= Democratic Labour Party (Kerala) =

The Democratic Labour Party was a political party in Kerala, India. The DLP was founded in 1979, as the political wing of the Kerala Dheevar Maha Sabha (an organisation of Hindu fishermen). V. Dinakaran was the general secretary of the party.

The DLP supported the United Democratic Front (UDF). V. Dinakaran contested the 1980 elections with UDF support. In the parliamentary election, he finished in third place in the Allepey constituency with 8,814 votes (2.11%). In the Legislative Assembly election V. Dinakaran finished in second place in the Ambalappuzha constituency with 32,884 votes (47.73%).

V. Dinakaran was elected to the Kerala Legislative Assembly with UDF support in the 1982 election. He won the Ambalappuzha seat, obtaining 35,821 votes (50.93%).
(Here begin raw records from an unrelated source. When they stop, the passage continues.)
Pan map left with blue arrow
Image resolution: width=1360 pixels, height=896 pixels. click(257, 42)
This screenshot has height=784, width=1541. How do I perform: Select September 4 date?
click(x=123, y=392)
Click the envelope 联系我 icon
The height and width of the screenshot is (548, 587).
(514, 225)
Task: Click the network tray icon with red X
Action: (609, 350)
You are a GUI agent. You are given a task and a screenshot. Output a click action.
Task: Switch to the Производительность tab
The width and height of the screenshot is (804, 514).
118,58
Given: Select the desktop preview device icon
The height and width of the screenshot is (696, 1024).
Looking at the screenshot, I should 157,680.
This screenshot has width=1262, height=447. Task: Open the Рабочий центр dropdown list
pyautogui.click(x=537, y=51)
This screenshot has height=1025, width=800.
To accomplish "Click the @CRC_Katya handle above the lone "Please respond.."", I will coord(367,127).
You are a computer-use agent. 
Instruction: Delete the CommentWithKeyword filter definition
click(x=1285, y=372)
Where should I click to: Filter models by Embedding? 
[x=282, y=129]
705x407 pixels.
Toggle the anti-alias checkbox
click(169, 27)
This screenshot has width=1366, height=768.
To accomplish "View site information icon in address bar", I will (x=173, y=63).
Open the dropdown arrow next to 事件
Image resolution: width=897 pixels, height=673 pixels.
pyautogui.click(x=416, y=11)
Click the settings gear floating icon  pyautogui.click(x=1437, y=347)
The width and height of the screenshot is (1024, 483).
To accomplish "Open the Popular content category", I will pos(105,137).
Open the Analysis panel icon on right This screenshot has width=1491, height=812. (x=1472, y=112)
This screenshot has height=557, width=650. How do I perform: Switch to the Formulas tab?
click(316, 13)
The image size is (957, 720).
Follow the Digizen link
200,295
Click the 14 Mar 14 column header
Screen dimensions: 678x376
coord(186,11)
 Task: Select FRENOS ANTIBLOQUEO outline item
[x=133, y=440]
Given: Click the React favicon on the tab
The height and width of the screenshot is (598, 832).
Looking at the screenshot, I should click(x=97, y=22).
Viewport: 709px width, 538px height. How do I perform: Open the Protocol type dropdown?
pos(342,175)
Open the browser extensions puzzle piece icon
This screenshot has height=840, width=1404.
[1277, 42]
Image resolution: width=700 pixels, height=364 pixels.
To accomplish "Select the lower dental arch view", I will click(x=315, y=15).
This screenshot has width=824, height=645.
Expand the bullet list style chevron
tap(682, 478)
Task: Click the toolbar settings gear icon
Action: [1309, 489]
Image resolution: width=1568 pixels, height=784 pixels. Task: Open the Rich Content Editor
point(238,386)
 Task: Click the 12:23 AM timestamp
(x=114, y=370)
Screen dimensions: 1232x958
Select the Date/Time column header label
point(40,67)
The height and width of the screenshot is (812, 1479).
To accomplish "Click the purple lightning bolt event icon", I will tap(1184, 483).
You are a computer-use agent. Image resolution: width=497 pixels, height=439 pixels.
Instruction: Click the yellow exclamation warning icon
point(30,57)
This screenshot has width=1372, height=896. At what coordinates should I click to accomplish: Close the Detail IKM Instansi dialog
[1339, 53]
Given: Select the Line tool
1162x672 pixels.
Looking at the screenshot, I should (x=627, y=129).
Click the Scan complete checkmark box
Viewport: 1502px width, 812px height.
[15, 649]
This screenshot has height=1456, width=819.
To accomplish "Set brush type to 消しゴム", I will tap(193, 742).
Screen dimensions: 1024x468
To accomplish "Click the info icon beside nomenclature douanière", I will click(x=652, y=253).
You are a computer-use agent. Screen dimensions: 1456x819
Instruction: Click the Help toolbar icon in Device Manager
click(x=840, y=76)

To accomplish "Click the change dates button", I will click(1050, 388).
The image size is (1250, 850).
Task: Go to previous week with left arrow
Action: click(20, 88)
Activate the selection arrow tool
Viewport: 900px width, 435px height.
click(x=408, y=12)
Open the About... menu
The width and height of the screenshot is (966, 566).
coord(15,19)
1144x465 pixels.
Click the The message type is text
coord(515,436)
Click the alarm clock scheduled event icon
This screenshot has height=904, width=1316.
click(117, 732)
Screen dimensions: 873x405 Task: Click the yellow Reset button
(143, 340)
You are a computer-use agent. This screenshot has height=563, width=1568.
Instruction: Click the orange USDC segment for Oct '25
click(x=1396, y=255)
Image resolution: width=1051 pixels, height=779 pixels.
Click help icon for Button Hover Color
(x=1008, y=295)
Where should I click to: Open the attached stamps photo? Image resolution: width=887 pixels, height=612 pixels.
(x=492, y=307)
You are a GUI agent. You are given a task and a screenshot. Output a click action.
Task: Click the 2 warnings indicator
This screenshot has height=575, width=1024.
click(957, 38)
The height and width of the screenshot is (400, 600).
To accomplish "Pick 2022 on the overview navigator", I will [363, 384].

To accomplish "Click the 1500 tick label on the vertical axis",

DLP supported the Indian National Congress-led state government formed after the election. DLP was not, however, given any ministerial post in the state government. V. Dinakaran and DLP tried to pressure the state government on political demands, as well as advocating inclusion of the party in the state government. V. Dinakaran retained the Ambalappuzha seat in the 1987 election, obtaining 41,938 votes (47.62%).

The influence of the party ebbed out after the mid-1980s, and the party suffered internal rifts. Dinakaran lost his seat in the legislature in the 1991 election (obtaining 46,617 votes, or 47.54%), and in subsequent elections DLP would no longer have a candidate in the UDF seat sharing.